• Consignes:
a. Recopiez à l'identique tout le passage de l'extrait sur les voyelles, depuis « Sachant que de » jusqu'à « pas complètement conscience. ».
b. Répondez brièvement à ces questions sur l'extrait consacré aux voyelles :
(i) Quel verbe anglais de nombreux Français prononcent-ils de la même façon que « to live » ?
(ii) Chez quel locuteur du dictionnaire la différence entre « maître » et « mettre » est-elle très nette ?
(iii) D'après la citation de Wikipédia, dans quelles variétés de français le son [æ] existe-t-il ?

··· Extrait source ···

Sachant que de nombreux Français ne font pas/ difficilement la différence entre les voyelles longues et les voyelles brèves en anglais - par exemple, ils prononcent _to leave_ de la même façon que _to live_, comme j'ai pu le constater maintes fois en entendant des touristes français qui essayaient de se "débrouiller" en anglais lors de leurs voyages en Asie - ne serait-il pas possible que certains ne perçoivent tout simplement pas la différence qu'ils font inconsciemment  entre  p_âte _et _patte_, _mettre_ et _maître_ etc. ...... ?

Cf.:


Blougouz said:


> le problème c'est que c'est une différence assez discrète, et qu'on n'en a pas complètement conscience.


----------



## Oddmania

@JClaudeK Oui, enfin, la différence est quand même sacrement plus ténue qu'entre _leave _et _live_.

En écoutant la prononciation française de notre dictionnaire (*maître**, **mettre*), je n'entends franchement aucune différence, alors qu'elle est très nette chez le locuteur canadien. Chez ce dernier, non seulement la voyelle est en effet plus longue, mais elle me semble également différente (car plus ouverte) : plus proche d'un [æ]. Au Canada, il y a donc le [e] (fermé), le [ɛ] (ouvert), et le [æ] (_très _ouvert). C'est ce qu'indique d'ailleurs Wikipédia sur la page de la voyelle [æ] : "Ce son n'existe pas en français international, mais il existe dans le français populaire de Paris (_tard : _tæʀ) et dans le français québécois (verre : væːʁ)."

··· Lignes fournies ···

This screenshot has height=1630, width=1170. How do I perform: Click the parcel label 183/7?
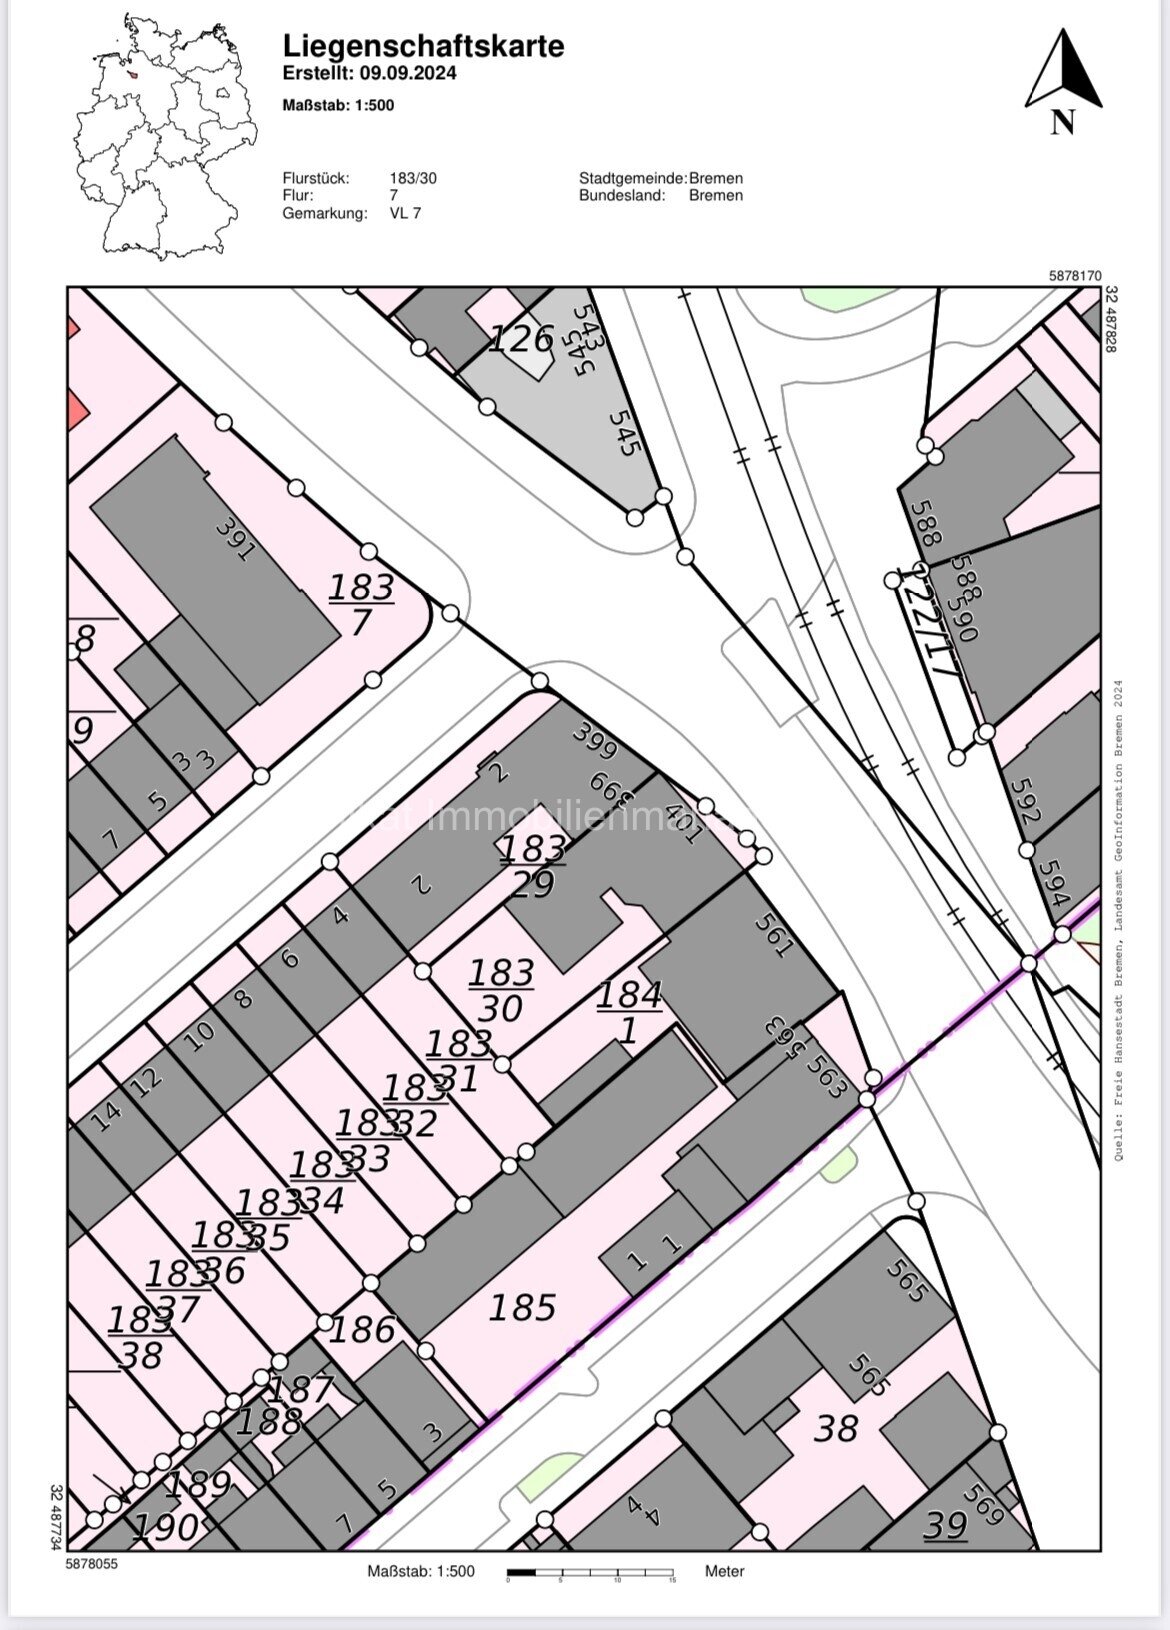[x=361, y=604]
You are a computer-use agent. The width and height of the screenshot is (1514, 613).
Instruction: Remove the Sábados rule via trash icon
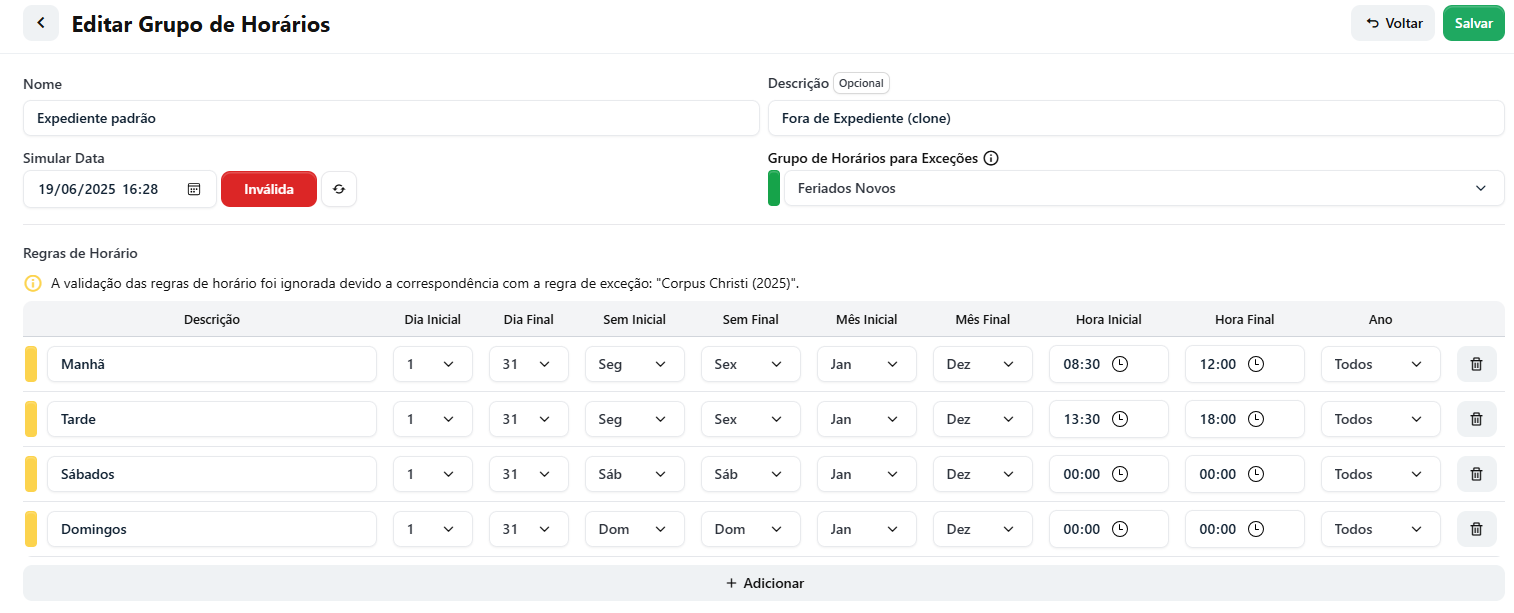point(1476,474)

···

• Réponses aux consignes:
a.
Sachant que de nombreux Français ne font pas/ difficilement la différence entre les voyelles longues et les voyelles brèves en anglais - par exemple, ils prononcent _to leave_ de la même façon que _to live_, comme j'ai pu le constater maintes fois en entendant des touristes français qui essayaient de se "débrouiller" en anglais lors de leurs voyages en Asie - ne serait-il pas possible que certains ne perçoivent tout simplement pas la différence qu'ils font inconsciemment  entre  p_âte _et _patte_, _mettre_ et _maître_ etc. ...... ?

Cf.:


Blougouz said:


> le problème c'est que c'est une différence assez discrète, et qu'on n'en a pas complètement conscience.

b.
(i) « to leave »
(ii) Chez le locuteur canadien
(iii) Dans le français populaire de Paris et dans le français québécois